Since we are a tropical country, we are proud of our juices. And our most loved juices are made from Coconut and Mangoes. Some are also blended with shredded ice made as fruit shakes or smoothies for fruits like banana, strawberry and watermelon. But the ultimate pinoy beverage is of course the Sago’t Gulaman. I have been wondering how it is made but all I know, it has sago pearls and jellies mixed in a juice with a flavoring that I still don’t know until now. Haha. Sago’t gulaman is the most known and affordable beverage in the Philippines, aside from water of course. :p
- Street Foods
I am not really a fan of street foods, but recently, as I heard from the news, Philippines was named as number one on having the most delicious street foods. When we say street foods, we usually think of smoky and dirty cooking, but there are actually some that have simple and clean cooking, like my favorite banana cue (fried sugar-coated banana) and camote cue (fried sugar-coated sweet potato). There are also eggs covered with flour and then deep-fried known as Pugo (quail eggs) and Kwek-kwek (chicken egg). But if you are looking for exotic street foods, you can try some grilled animal parts like adidas (chicken feet), helmet (chicken head), isaw (chicken intestine), dugo (chicken blood), tenga ng baboy (pig ears) and balun-balunan (chicken liver). And if you are looking for extreme exotic food you can also try Balut (boiled duck egg), containing a baby duck inside. Some say it is delicious but I haven’t tried one. I’d rather stay with banana cue. :p
May it be exotic or not, Filipino food is extremely amazing and versatile. From the simple roasted chicken, soup-based sinigang to the exotic grills of Isaw, Filipinos have learned to adapt and love these foods. There are even more amazing and exciting foods in our provinces that I haven’t tasted, and I am willing to taste them of course. It’s fun to discover new things from your own country, like what Magnolia ice cream said, don’t be a stranger to your own country.

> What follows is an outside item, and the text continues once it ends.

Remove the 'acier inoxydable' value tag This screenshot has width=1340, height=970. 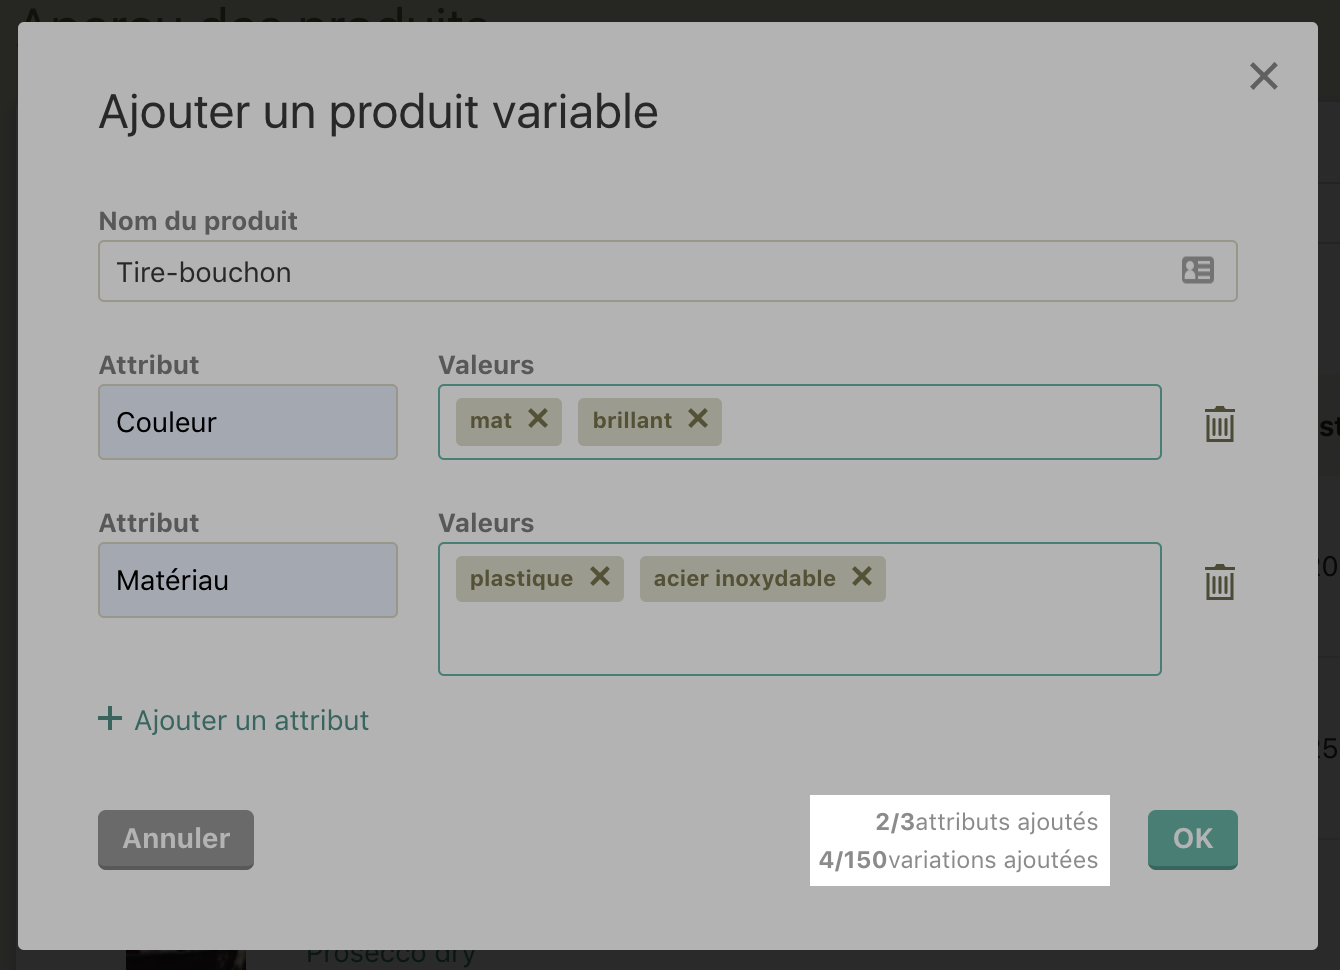click(862, 577)
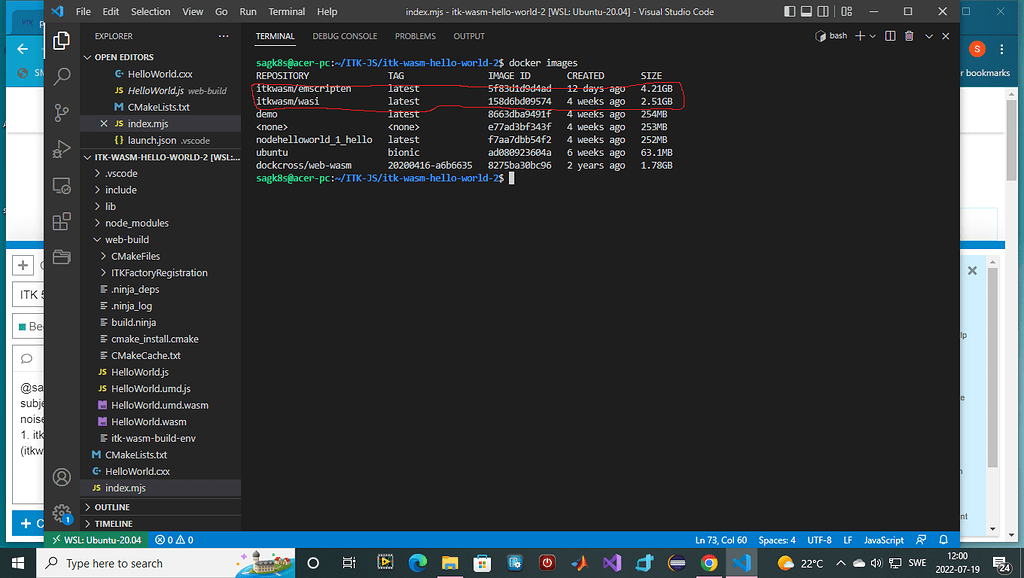Viewport: 1024px width, 578px height.
Task: Open the Terminal menu
Action: (x=286, y=11)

Other countries also offer wonderful dishes, and our country never fail to impress them as well. Like what I stated earlier, cooking is an art, a battle and show-off of different colors, tastes and designs to entice people to eat, enjoy and be satisfied. Cooking is not all about making food but rather passing on the techniques and secrets our ancestors have given to us. Well that made me think, I have to ask my mom to teach me how to cook. I don’t want to let the amazing legacy of delicious dishes my mom makes everyday. All i can say is that Filipino food is the reflection of how nutritious and rich our culture is, and it is reflected to every household as well. What we prepare and what we eat is what defines our home and ourselves.